Immigrants

Three months turned into a lifetime.

When the Spanish Civil war started, every one thought it would not last for more than three months. In the North of the Country, many parents sent their children abroad to avoid them the horrors. “It will only be for three months”, they said as they waved their children at the port, “see you in three months time”.

The war lasted for three years. But some of those children never saw their parents again. They had either been killed, or jailed, or were too broken to be able to bring up their children. Repression played a role too.
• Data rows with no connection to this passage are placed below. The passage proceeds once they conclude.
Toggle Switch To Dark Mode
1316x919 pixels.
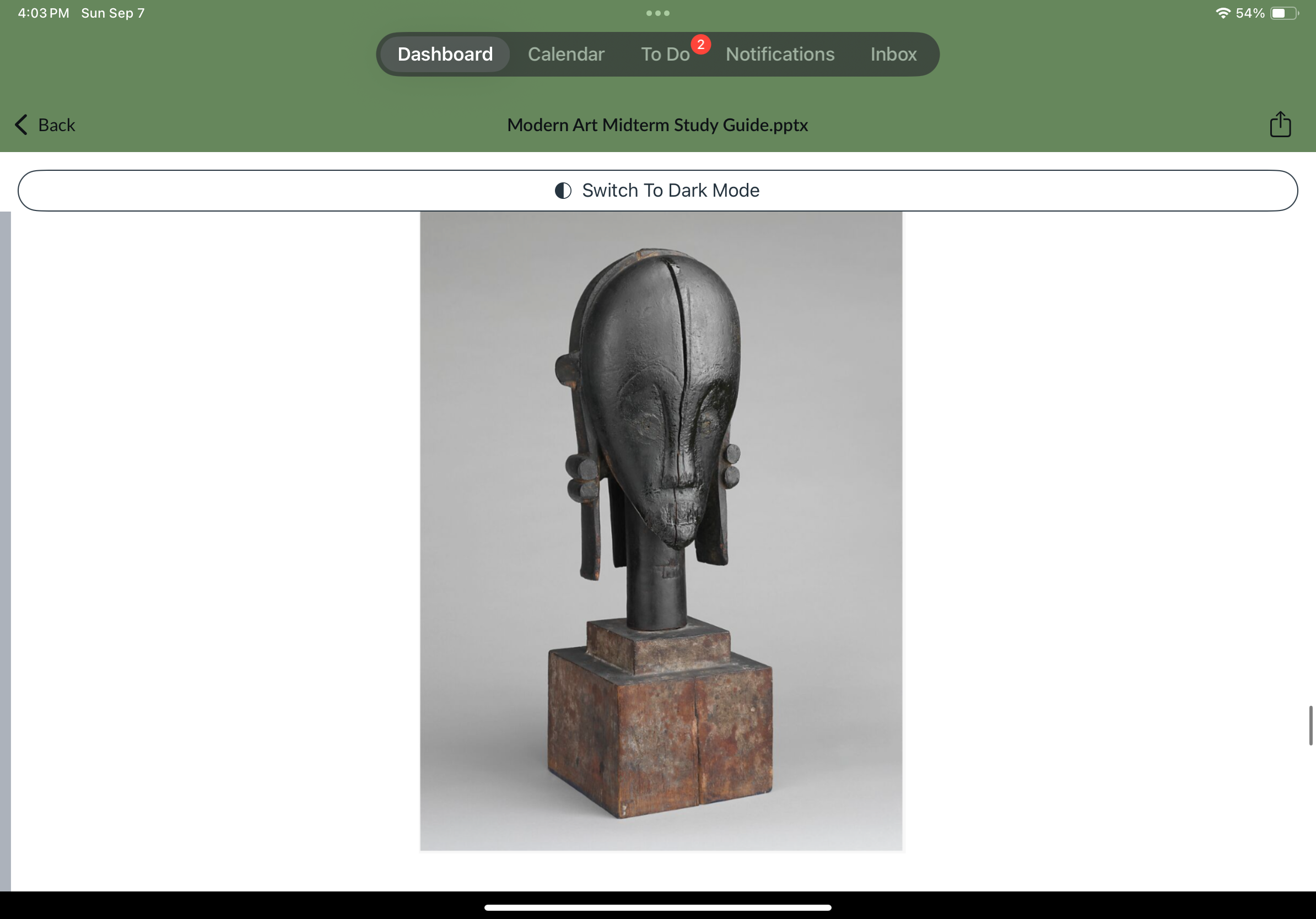pos(657,190)
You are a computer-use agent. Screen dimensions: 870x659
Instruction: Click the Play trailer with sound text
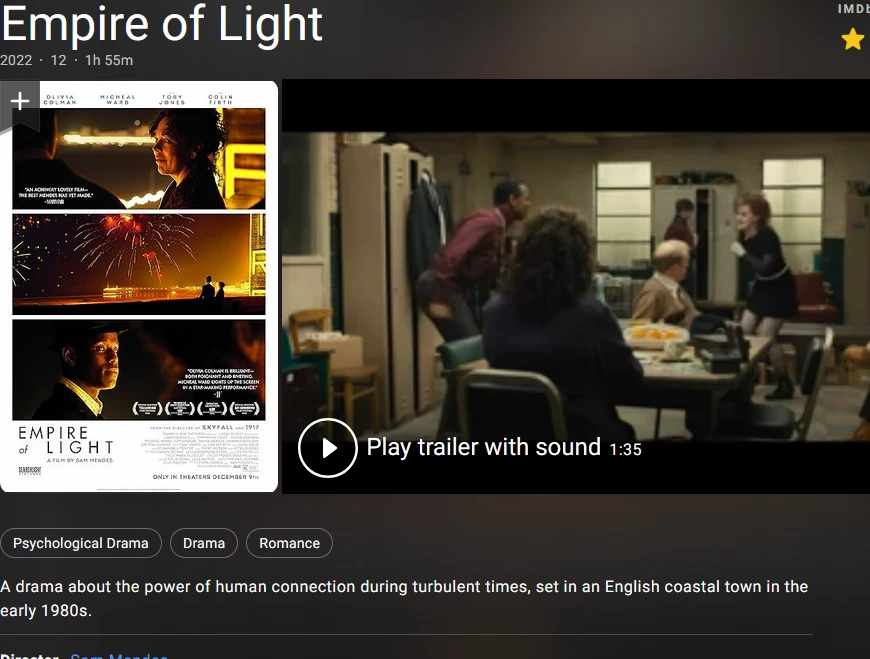(x=483, y=447)
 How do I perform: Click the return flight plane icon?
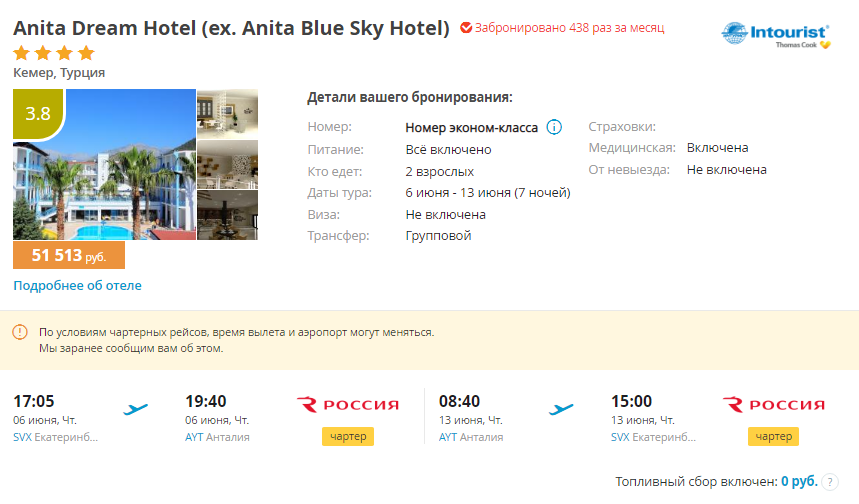click(x=561, y=409)
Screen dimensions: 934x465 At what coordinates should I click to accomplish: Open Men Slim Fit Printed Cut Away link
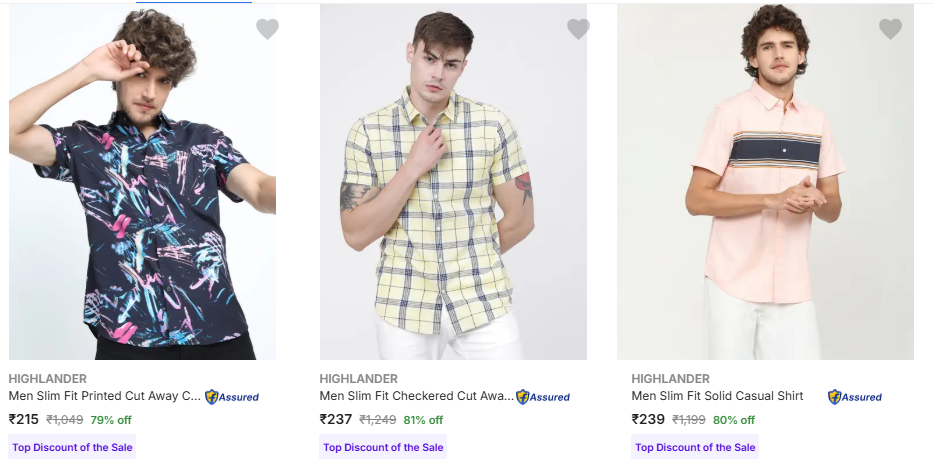coord(104,396)
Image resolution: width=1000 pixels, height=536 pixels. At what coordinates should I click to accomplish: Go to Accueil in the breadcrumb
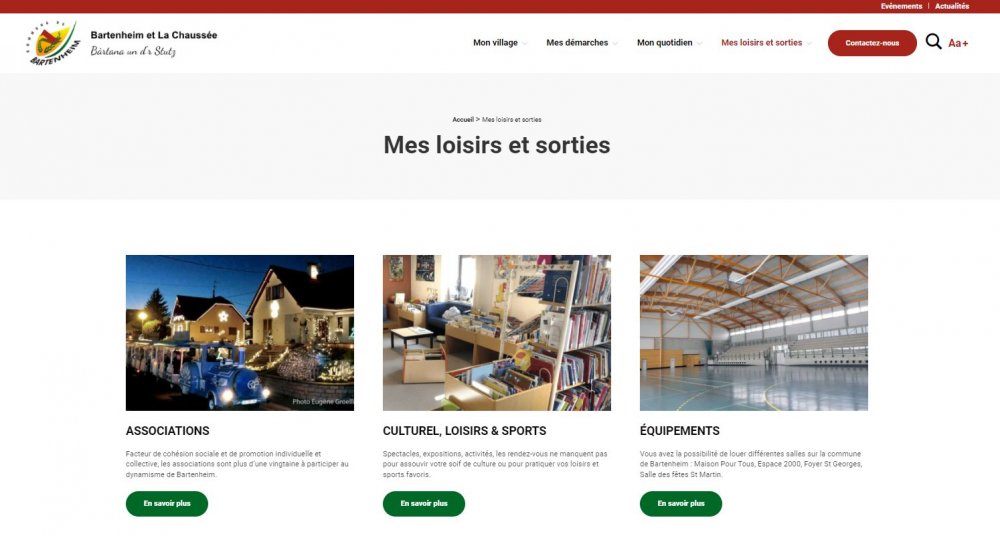[x=463, y=119]
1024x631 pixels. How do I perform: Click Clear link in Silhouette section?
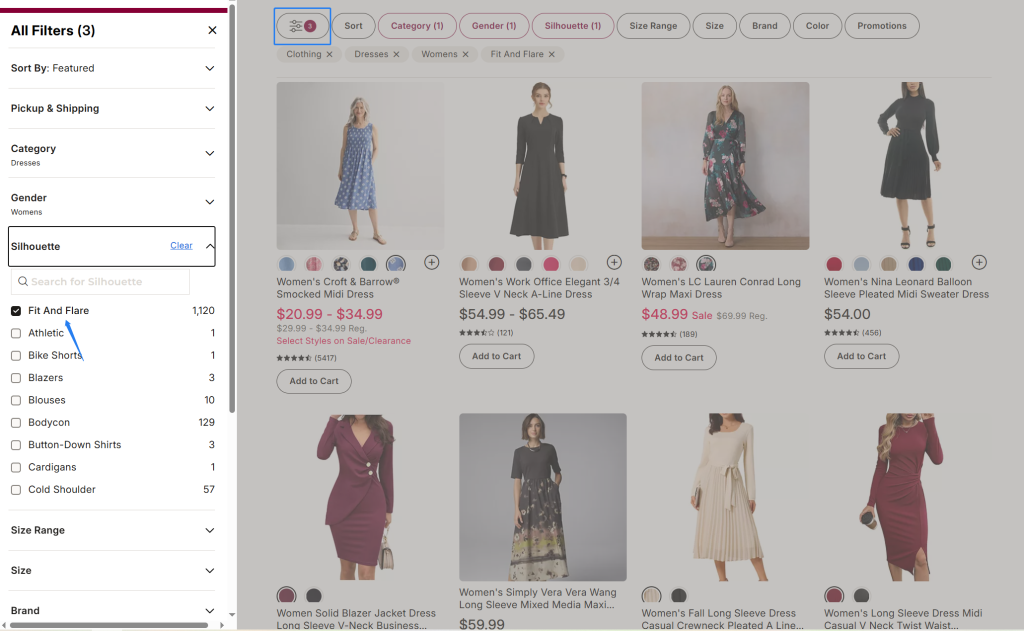[181, 246]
Rosa, and her daughter Rosi, were a bit luckier. Rosa could make the journey with her daughter, in her role of minder of a group of children that escaped the war to the UK. When it was clear that the Republic had lost the war, she decided to stay there with her daughter and try to make a living in London.

“It was extremely difficult at the beginning”, she sais. “I did not speak a word of English, the same as Rosi, my daughter. Although she did learn it a lot faster than me, because he was only seven and children learn languages better”.

She still has a thick Spanish accent, and she thinks in Spanish then translates every word to English. Rosi, however, has adopted the language, and now speaks Spanish with an accent. Basque pictures all over the house remind the visitor of their nationality, and they keep up to date with their birth land wathchin the International Channel.

“Then the other war came” continues Rosa. “this time I had to send Rosi away, with a family in the North of England. She was ok with them, she learnt English well, she was safe… but I missed her so much.”

When the Second World War finished, mother and daughter reunited. Rosa got a job in a London factory. She had learnt how to make shoes back in Spain, from his socialist father. “I earned a lot less than the men. I complained and they said it was fair because they had to maintain a family. But what about me? I had a daughter to maintain too! They were very unfair to me, in that and in more things too”.

Basques are well known for their good eating. Rosa had learnt how to cook delicious food with not too many ingredients, and when she ate her lunch at the factory the other women took notice: “i knew they were mourmouring about me and my food, things like ‘oh this bloody foreigner, how well she eats’. But I didn’t know enough English to reply to them. I wanted to say something, but I couldn’t. It was very frustrating”.

She has since prospered and lives in a detached house in Finchley. She says she has adapted to the English manners and that she drinks tea at 5 -which she does. But she also misses Spain so much, she spends there three months a year, in the North, from where she had to escape.